*** Block opens ***

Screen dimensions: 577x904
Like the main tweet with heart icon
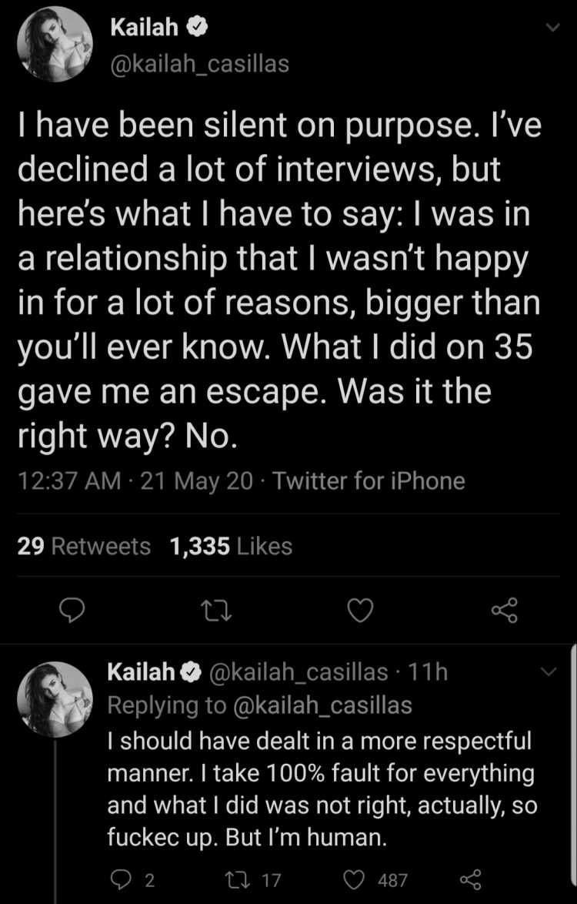click(362, 611)
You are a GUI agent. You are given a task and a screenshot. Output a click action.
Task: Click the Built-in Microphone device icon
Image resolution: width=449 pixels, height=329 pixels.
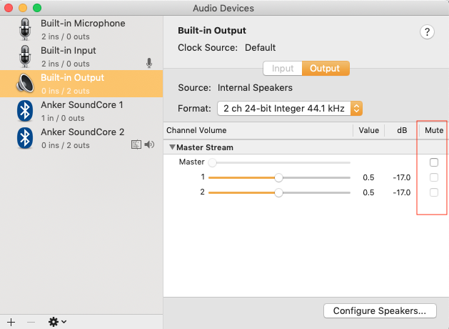[26, 29]
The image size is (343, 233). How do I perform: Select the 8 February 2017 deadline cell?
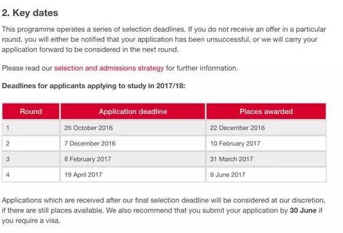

*** Block closes ***

To do —
Leave the pictures out and reproduce every record above exactly.

Reply —
Screen dimensions: 577x904
Like the main tweet with heart icon
click(362, 611)
You are a GUI agent. You are given a task and a screenshot. Output a click action.
Task: Click the Built-in Microphone device icon
Image resolution: width=449 pixels, height=329 pixels.
[26, 29]
The image size is (343, 233). How do I perform: Select the 8 February 2017 deadline cell?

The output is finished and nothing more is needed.